RE: use gas lift pump on BP Macondo blowout?
There will be a gas lift effect from the methane in the flow, (but this well doesn't depend upon gas lift to flow as the reservoir pressure is more than enough to flow to surface- that's why it's blowing out!) but speaking as someone who has designed gas lift systems, the amount of gas injected into the liquid stream does have to be calculated pretty closely to stop a well from slugging. This isn't a designed system, so there will be concerns about the flow regime in the riser as they ramp up the flow up the riser.
RE: use gas lift pump on BP Macondo blowout?
Just from the internet, since I am not versed in this subject, one way to remove clathrates is to reduce the pressure and increase the temperature. Both of these processes occur naturally as the flow moves up the pipe at the Macondo blowout.
In the arrangement I am suggesting, to get the flow started and avoid clathrate plugging until it is no longer possible (ie., when the flow is further up the pipe, but then I am assuming this would be the case), warm water and methanol injection might be enough. I believe they have done both at Macondo, but details of application, temperature, flow etc, are not available so far as I know. In any case, their object is to avoid seawater influx at all costs, and the warm water and methanol is not being used in any proposed system similar to the one I am suggesting.
If methanol injection is expensive, in this case the expense would be negligible compared to the damage that could be avoided.
- - - - - - -
• List of tasks:
- a) In the forum discussion about using gas lift on the Macondo blowout, what is one way to remove clathrates?
- b) The forum discussion about using gas lift on the Macondo blowout names several details about the warm water and methanol injection at Macondo that are not available. List them.
- c) Continue the forum discussion about using gas lift on the Macondo blowout, starting after its final sentence.

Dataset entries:
- - - - - - -
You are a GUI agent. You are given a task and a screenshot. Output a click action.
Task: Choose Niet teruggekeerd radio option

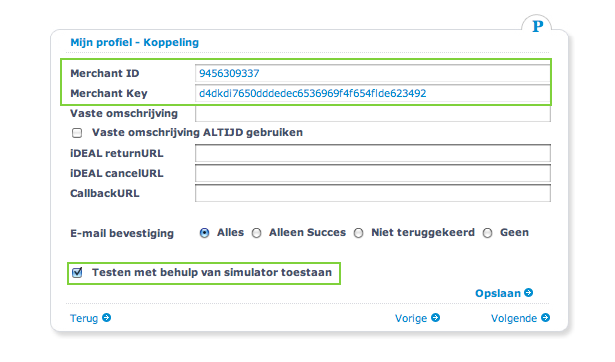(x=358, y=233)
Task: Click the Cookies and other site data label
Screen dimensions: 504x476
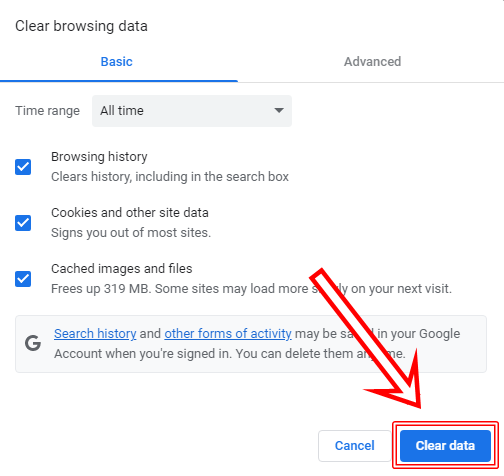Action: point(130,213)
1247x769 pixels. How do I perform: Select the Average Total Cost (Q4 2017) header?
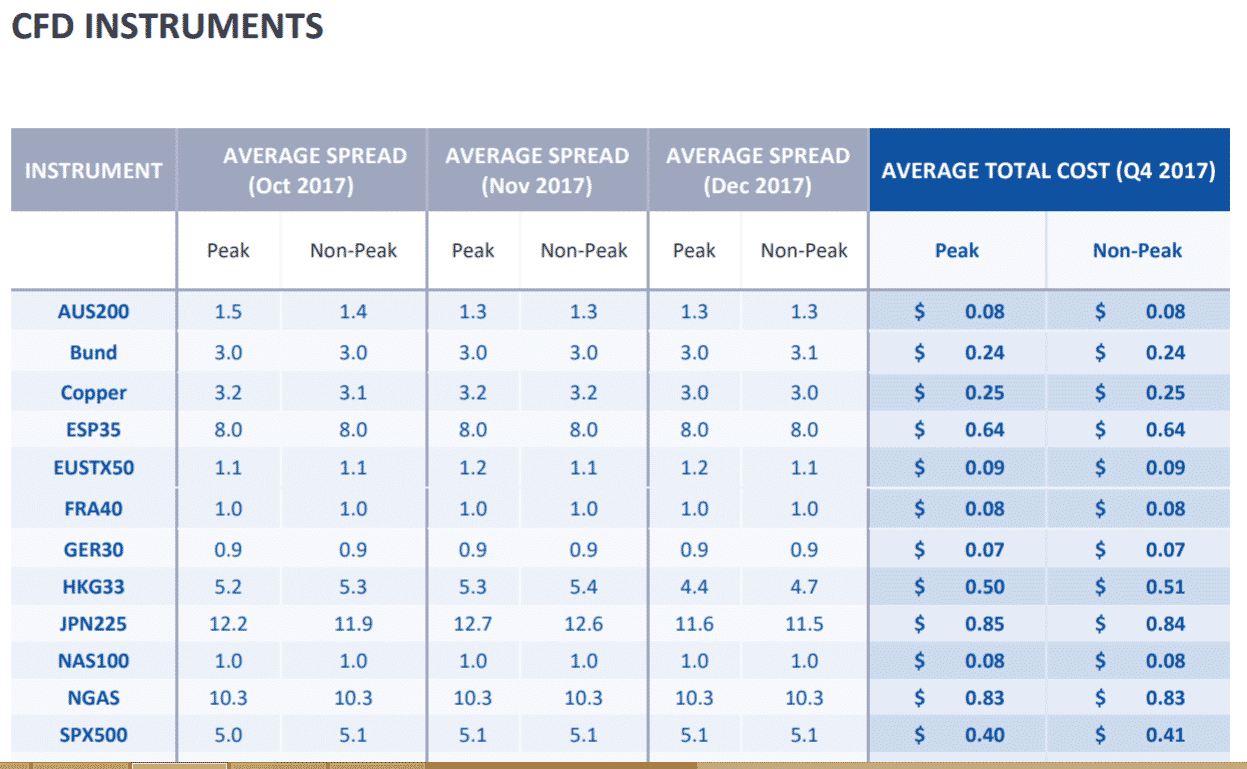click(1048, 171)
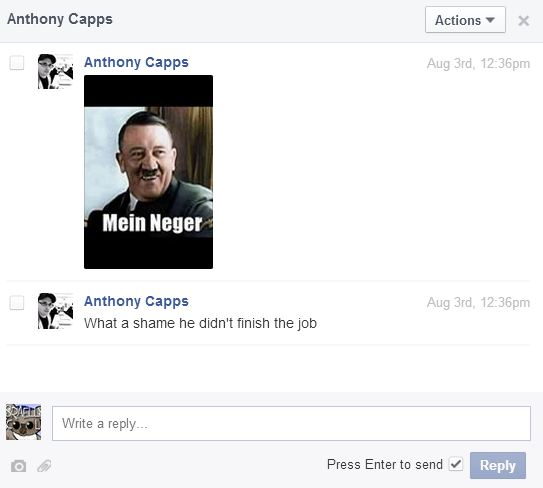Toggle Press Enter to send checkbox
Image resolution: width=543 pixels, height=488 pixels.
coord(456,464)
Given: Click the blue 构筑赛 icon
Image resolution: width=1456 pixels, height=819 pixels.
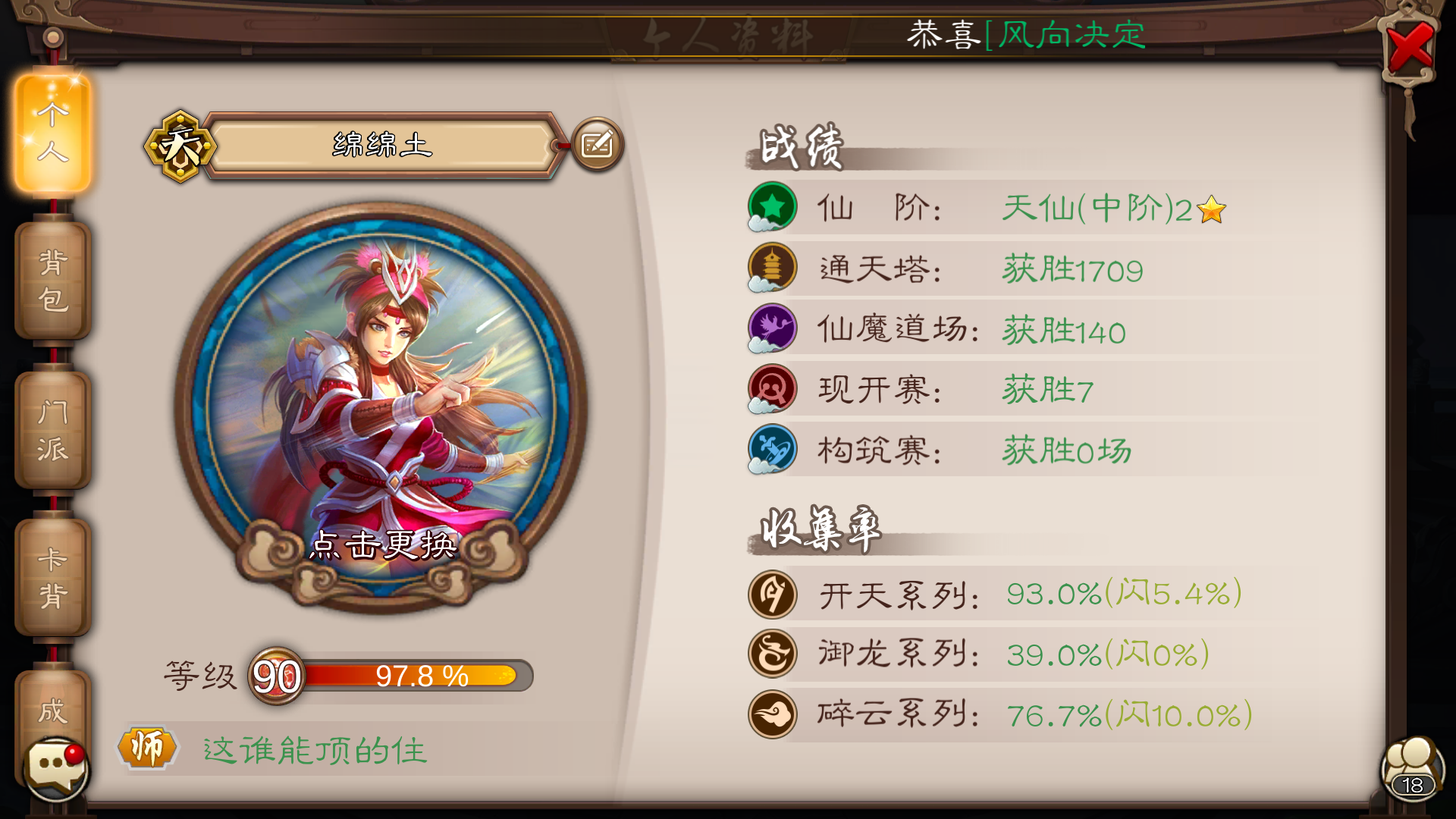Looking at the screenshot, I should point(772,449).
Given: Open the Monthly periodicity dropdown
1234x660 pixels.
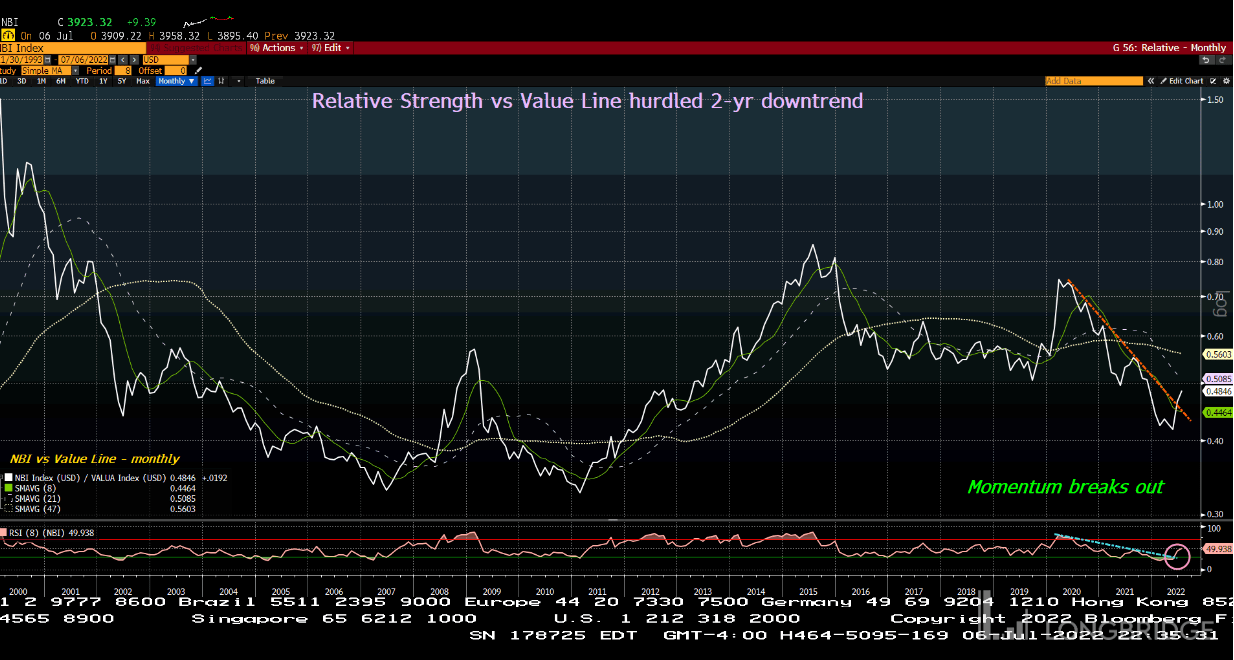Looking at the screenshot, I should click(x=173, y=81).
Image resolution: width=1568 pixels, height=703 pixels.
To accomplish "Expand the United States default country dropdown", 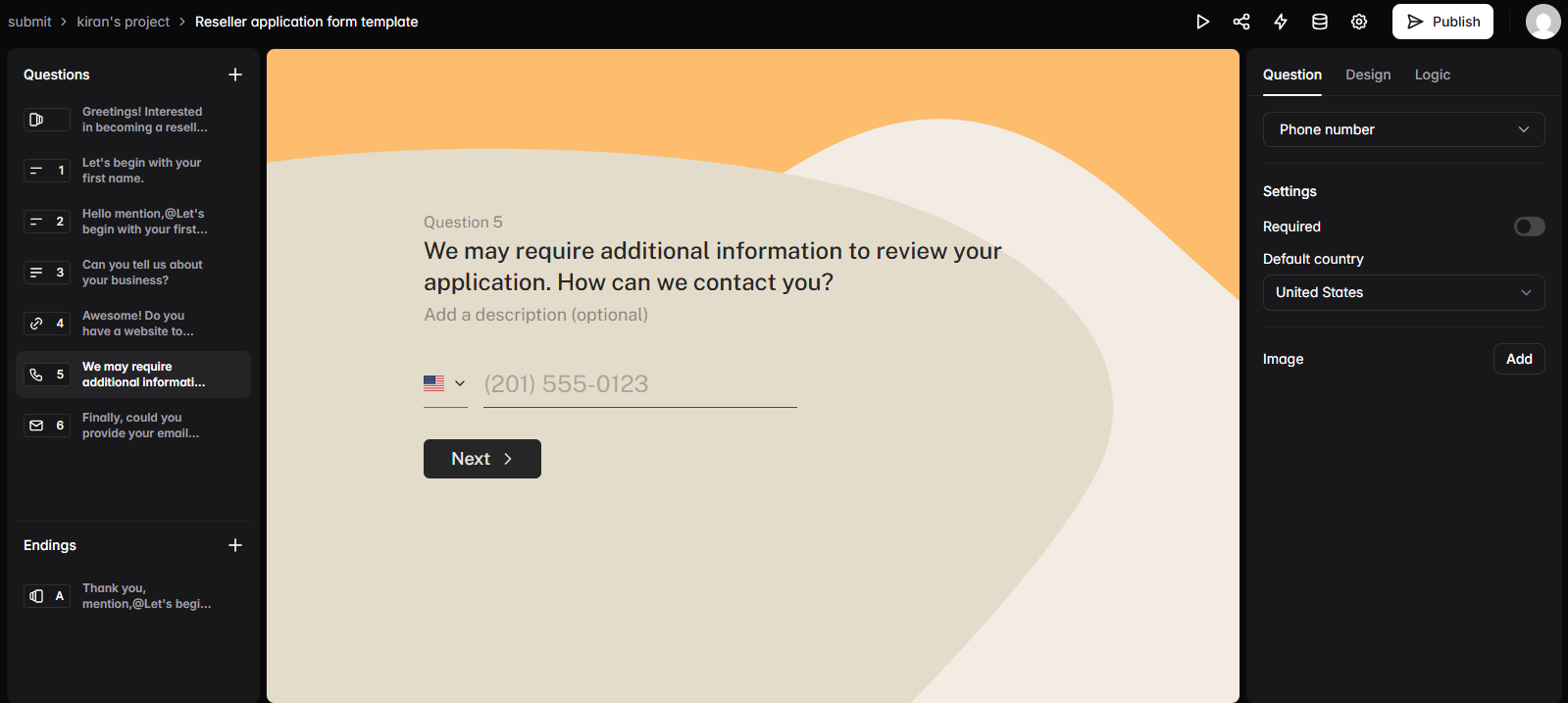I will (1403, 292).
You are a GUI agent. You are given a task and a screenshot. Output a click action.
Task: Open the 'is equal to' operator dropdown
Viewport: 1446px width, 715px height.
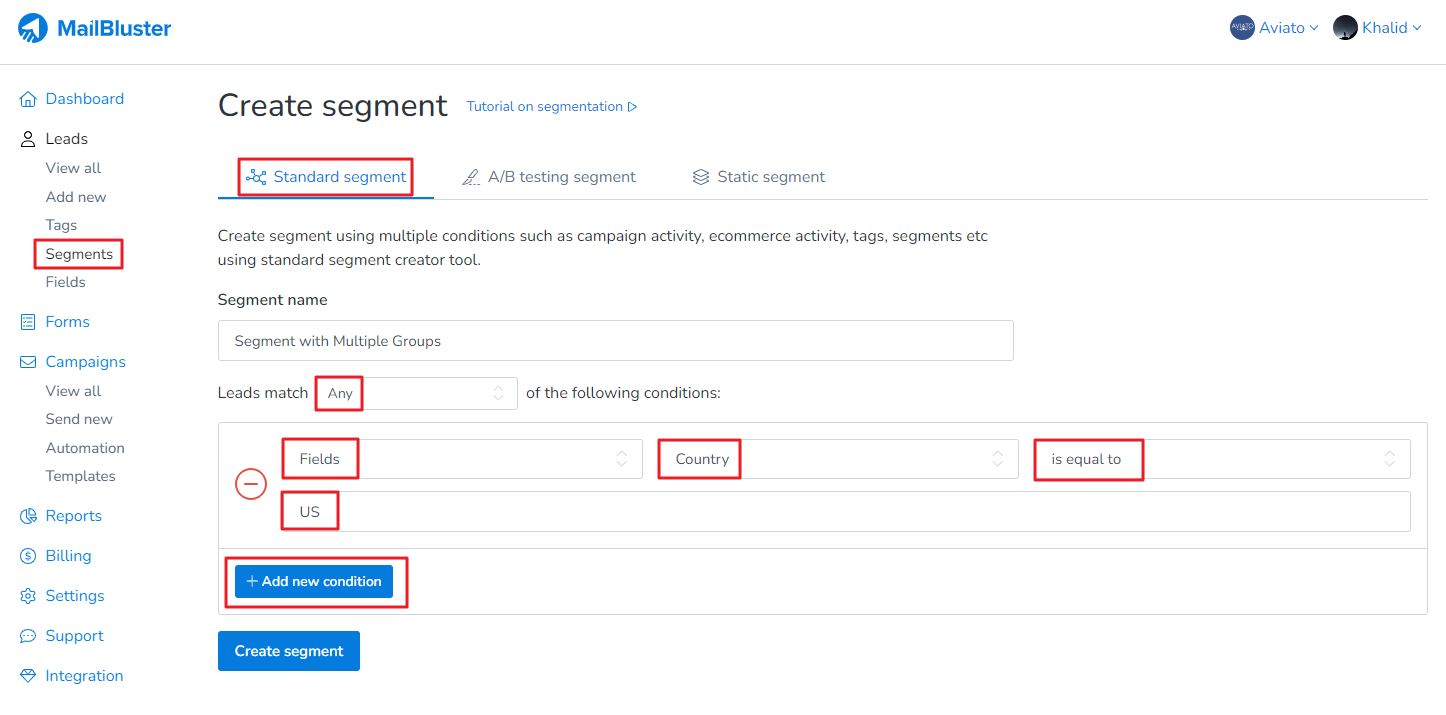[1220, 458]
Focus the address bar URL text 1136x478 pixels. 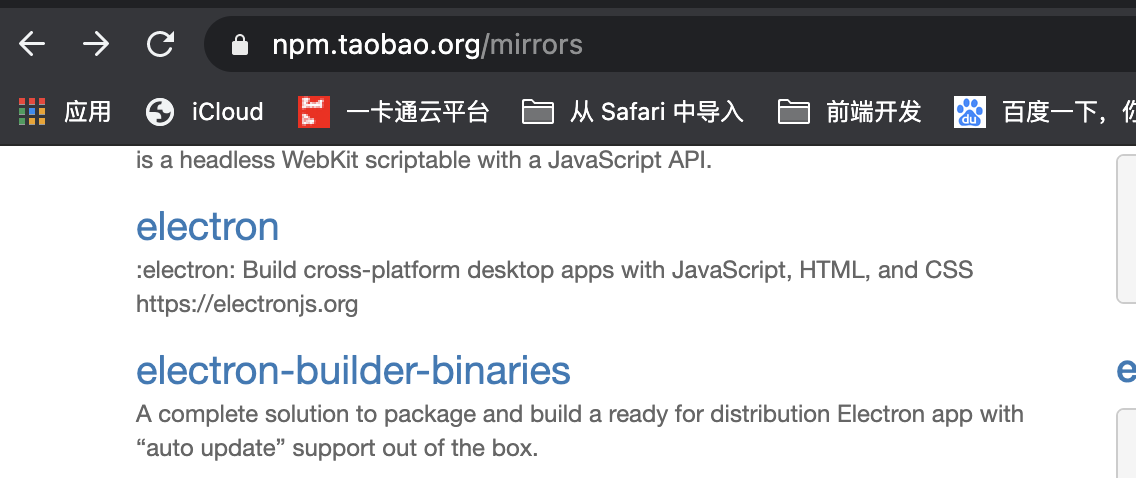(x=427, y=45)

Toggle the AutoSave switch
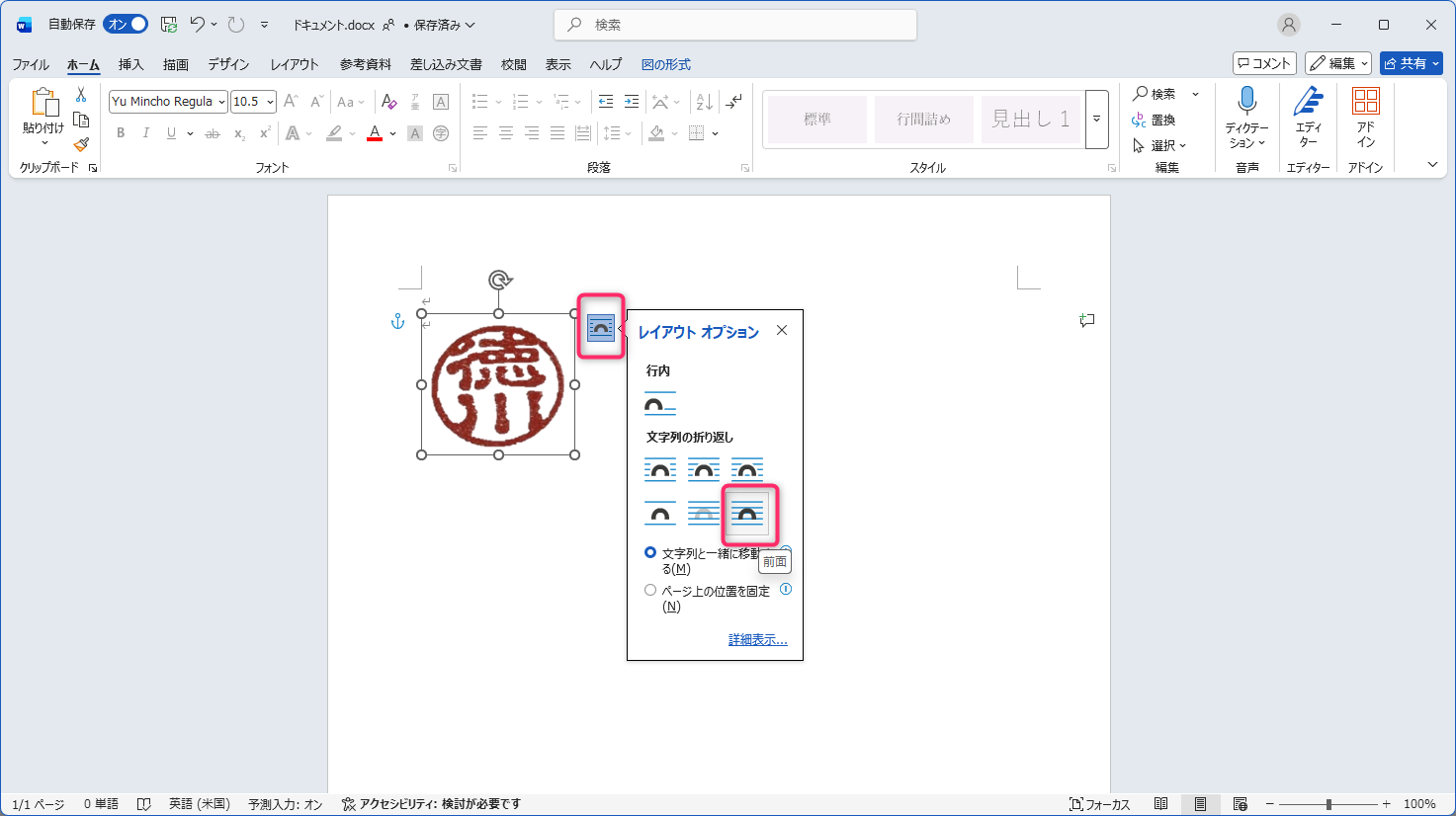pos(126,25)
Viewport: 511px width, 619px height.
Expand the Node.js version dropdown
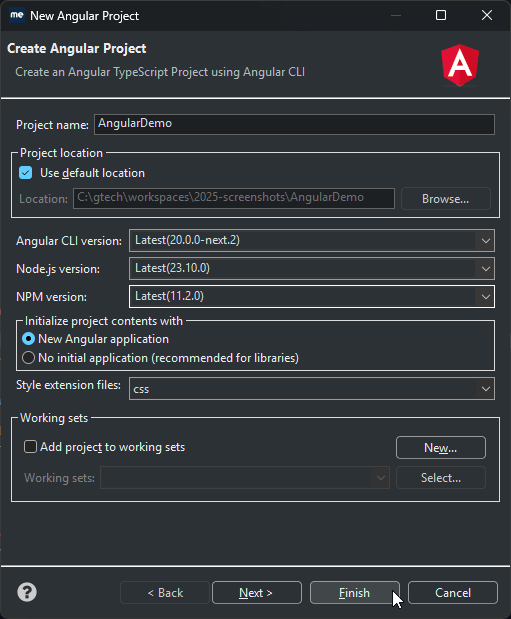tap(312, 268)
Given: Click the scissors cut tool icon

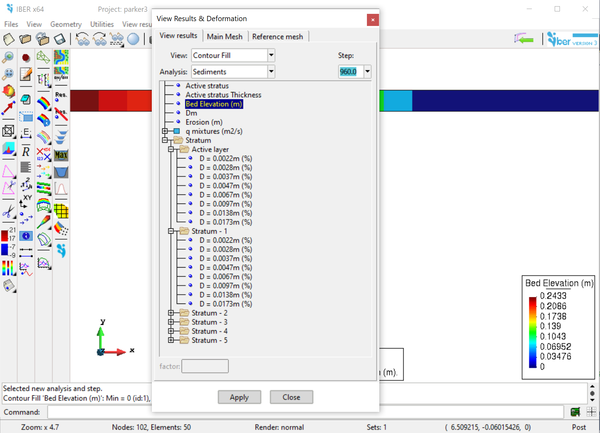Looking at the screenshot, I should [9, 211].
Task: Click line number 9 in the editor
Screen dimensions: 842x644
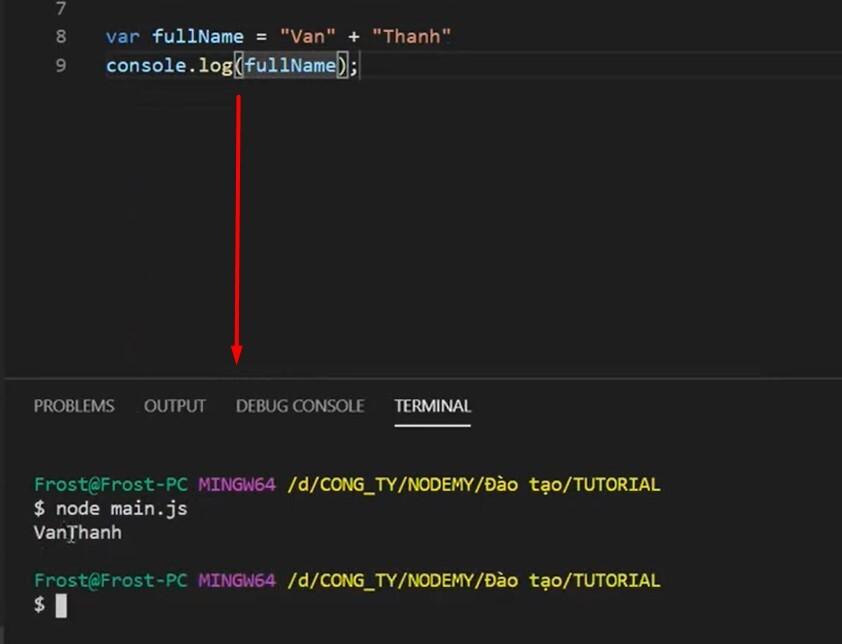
- - - - - - -
• Answer list:
- a) Reduce the pressure and increase the temperature.

- b) Application, temperature, flow

- c)
I realize that the current Top Hat is using pressure from the well and not relying on gas lift, although there must be considerable gas lift occurring also. My approach is to let the well leak and avoid stressing the BOP and piping, then collect the leak after it is in the water.
Hope you can comment further.
RE: use gas lift pump on BP Macondo blowout?
Regarding BP's expertise in clathrate formation, I wonder what the justification was for the original 100 ton containment dome. It plugged with clathrates almost immediately. If BP knew this would happen, then the effort was for public relations only.
If they weren't sure that it would happen, and thought that it was worth a try, maybe they don't know as much about clathrates as we might suppose. In that case, maybe my suggestion was dismissed for no good reason.
Possibly it was not even examined, and the reply I received was a standard form sent by email robot. Experience tends to erode one's trusting nature.
RE: use gas lift pump on BP Macondo blowout?
With a few thousand PSI rising to possibly 15,000 PSI if the leak is restricted, and the specific gravity of being less than water anyway, why do we want a gas lift? I we use air for the gas lift we can have the excitment of an explosive mixture instead of a flamable gas reaching the flare stack.
Bill
--------------------
"Why not the best?"
Jimmy Carter
RE: use gas lift pump on BP Macondo blowout?
Two days are proposed to install the new cap. Thats an estimated 840,000*2= 1.68 mil gallons of oil being leaked in 2 days. Is it worth the extra 50-100,000 gallons per day collected?
IMO, if whats happening now is working, tweak the current idea, but its pointless trying something completely different unless the cap hits a "snag", or there is a 99% chance of success. Good luck with the latter.
"Scientists dream about doing great things. Engineers do them." -James Michener
RE: use gas lift pump on BP Macondo blowout?
Why am I proposing gas lift? Because it would take the strain off of the BOP and well piping/casing. There is tremendous uncertainty about the condition of this equipment. That is the main reason they are going so slowly in raising the flow in the current top hat, and nearly half of the oil is still leaking with this arrangement.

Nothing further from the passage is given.